TREŚĆ POLECENIA: Proszę kontynuować tekst o Thorsmork, zaczynając bezpośrednio po jego ostatnim zdaniu.

TEKST ŹRÓDŁOWY:
##############################
W
internecie – szczególnie tym angielskojęzycznym – Thorsmork często opisywane jest jako Dolina Thora (The Valley of Thor). To tłumaczenie jest niepoprawne z conajmniej dwóch powodów.
Między trzema lodowcami: Eyjafjallajökull, Mýrdalsjökull i Tindfjallajökull leży miejsce uznawane przez wielu Islandczyków za najpiękniejszy zakątek na ich wyspie – Thorsmork (Þórsmörk). To piękne i atrakcyjne miejsce jest wyjątkowo trudno dostępne, a jednak każdy może tu dość łatwo dotrzeć…
Thorsmork leży w południowej części wyżyny Islandii i jest jednym z popularnych celów turystycznych w kraju, często (szczególnie przez Islandczyków) uznawanym za najpiękniejsze miejsce na wyspie i ulubionym miejscem fotografów i miłośników przyrody.
Þórsmörk to wzgórza, zbocza i góry poprzecinane mniejszymi dolinami i wąwozami oraz porośnięte bujną zieloną roślinnością. Tę roślinność region zawdzięcza temu, że leży – jak na Islandię – dość daleko na południu, a jednocześnie jest z niemal wszystkich stron osłonięty od nienawistnego islandzkiego wiatru. Jeśli Islandia słynie z tzw. “księżycowych krajobrazów”, to Thorsmork jest tego odwrotnością. Zresztą dlatego właśnie tak bardzo upodobali sobie tę dolinę sami Islandczycy – takiej bujnej zieleni brakuje im w innych częściach kraju.
Do Thorsmork prowadzą dwa, być może najpiękniejsze i najbardziej popularne na wyspie długie szlaki piesze: Fimmvorduhals (Fimmvörðuháls) i Laugavegur. Jeśli lubisz piesze wycieczki i możesz poświęcić kilka dni na oderwanie się od cywilizacji – na pewno warto to zrobić właśnie tu.
Pierwszy z nich wskazałem już wcześniej – Thorsmork to po prostu nie jest dolina. „Główny” Thorsmork to grzbiet górski, czyli nawet przeciwieństwo doliny. A jeśli chcemy patrzeć na niego szerzej, to można powiedzieć, że to region, obszar, teren, ale nie dolina. Zresztą w tym szerokim ujęciu w Thorsmork są conajmniej dwie doliny – rzek Krossa i Markarfljót. Która z nich miałaby być „tą” doliną Thora? Trzecia rzeka – Thronga – płynie raczej w kanionie niż dolinie, więc nie chodzi chyba także i o nią.
##############################
(Zapisane wpisy)
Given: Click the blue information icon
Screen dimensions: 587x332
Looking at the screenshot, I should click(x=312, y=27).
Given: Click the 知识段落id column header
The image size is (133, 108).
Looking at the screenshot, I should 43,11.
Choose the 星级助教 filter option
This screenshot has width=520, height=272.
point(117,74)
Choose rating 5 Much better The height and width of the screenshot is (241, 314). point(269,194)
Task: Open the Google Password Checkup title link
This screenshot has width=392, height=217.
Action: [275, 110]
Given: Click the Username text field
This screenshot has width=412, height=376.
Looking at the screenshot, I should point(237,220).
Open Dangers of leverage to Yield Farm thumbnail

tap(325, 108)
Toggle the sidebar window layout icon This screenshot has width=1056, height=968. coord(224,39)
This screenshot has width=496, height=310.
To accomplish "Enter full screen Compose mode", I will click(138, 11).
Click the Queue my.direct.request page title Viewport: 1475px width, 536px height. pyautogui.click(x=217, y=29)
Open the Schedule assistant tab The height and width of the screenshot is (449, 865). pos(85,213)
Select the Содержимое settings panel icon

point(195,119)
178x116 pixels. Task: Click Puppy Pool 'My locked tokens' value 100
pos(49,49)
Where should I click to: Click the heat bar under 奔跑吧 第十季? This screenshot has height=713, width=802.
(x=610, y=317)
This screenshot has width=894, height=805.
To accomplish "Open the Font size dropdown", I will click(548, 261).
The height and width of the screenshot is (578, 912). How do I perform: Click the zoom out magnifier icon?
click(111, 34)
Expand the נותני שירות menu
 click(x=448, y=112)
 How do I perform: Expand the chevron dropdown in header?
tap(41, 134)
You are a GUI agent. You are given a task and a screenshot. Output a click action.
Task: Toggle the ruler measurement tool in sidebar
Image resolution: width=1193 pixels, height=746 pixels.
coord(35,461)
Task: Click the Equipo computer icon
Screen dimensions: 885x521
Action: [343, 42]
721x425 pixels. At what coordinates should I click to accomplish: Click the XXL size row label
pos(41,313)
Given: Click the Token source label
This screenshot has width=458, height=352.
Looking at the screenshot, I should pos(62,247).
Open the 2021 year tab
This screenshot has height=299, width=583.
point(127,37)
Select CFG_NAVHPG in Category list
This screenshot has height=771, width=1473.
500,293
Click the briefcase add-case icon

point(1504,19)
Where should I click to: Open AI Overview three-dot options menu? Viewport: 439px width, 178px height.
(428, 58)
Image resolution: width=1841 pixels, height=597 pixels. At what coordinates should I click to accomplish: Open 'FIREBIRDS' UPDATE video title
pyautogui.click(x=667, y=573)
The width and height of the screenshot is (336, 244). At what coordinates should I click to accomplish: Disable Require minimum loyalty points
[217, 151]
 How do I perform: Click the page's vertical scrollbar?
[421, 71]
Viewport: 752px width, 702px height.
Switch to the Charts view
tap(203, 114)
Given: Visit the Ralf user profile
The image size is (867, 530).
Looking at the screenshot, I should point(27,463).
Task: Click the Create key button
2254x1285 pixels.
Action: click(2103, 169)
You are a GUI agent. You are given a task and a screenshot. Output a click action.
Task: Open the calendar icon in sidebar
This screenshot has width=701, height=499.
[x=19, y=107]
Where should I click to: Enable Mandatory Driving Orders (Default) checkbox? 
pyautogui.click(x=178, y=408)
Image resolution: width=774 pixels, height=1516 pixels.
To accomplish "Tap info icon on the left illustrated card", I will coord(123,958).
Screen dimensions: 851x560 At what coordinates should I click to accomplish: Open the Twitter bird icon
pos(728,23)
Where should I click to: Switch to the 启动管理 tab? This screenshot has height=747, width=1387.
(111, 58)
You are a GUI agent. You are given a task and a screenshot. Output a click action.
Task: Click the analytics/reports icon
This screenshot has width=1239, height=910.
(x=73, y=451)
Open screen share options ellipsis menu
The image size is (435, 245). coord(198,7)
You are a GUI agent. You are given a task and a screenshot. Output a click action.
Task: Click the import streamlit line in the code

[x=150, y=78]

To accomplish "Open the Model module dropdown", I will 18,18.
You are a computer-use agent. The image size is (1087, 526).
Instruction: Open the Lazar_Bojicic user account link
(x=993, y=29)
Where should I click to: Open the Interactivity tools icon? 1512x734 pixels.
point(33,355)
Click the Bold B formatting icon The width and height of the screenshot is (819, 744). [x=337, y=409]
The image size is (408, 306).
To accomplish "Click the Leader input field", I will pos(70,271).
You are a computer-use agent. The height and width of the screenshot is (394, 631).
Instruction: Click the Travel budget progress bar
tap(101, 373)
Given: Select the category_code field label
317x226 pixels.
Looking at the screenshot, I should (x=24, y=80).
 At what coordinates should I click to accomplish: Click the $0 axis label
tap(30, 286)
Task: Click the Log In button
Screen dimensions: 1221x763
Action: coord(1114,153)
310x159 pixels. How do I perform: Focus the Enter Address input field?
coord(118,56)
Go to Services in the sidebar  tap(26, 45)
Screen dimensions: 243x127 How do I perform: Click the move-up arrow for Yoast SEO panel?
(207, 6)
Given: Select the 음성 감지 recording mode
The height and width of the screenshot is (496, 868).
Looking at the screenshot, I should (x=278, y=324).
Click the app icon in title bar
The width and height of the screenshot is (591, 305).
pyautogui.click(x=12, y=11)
##############################
ODPOWIEDŹ:
W Polsce znamy wprawdzie przypadki nazw własnych zupełnie nie pasujących do miejsca, które opisują. Chyba dość znanym przykładem jest jeden ze szczytów w Bieszczadach, w paśmie granicznym, pomiędzy Łupkowem a Radoszycami. Dzięki niefrasobliwości austriackich kartografów z czasów zaborów szczyt ten do dziś nosi intrygującą turystów nazwę: Siwakowska Dolina… Jednak chociaż Islandia uzyskała niepodległość dość późno, to o takiej pomyłce również nie może być tu mowy.
Drugim i chyba ważniejszym powodem jest to, że rzeczywiście wg zasad języka islandzkiego Thorsmörk może oznaczać „mörk” należący do Thora. Tylko, że słowo mörk nie oznacza doliny. We współczesnym islandzkim słowo to oznacza przede wszystkim dziki, niedostępny obszar – pustkowie, bezdroże, bezludzie. Jednak dawniej jego podstawowe znaczenie było inne: mörk to las!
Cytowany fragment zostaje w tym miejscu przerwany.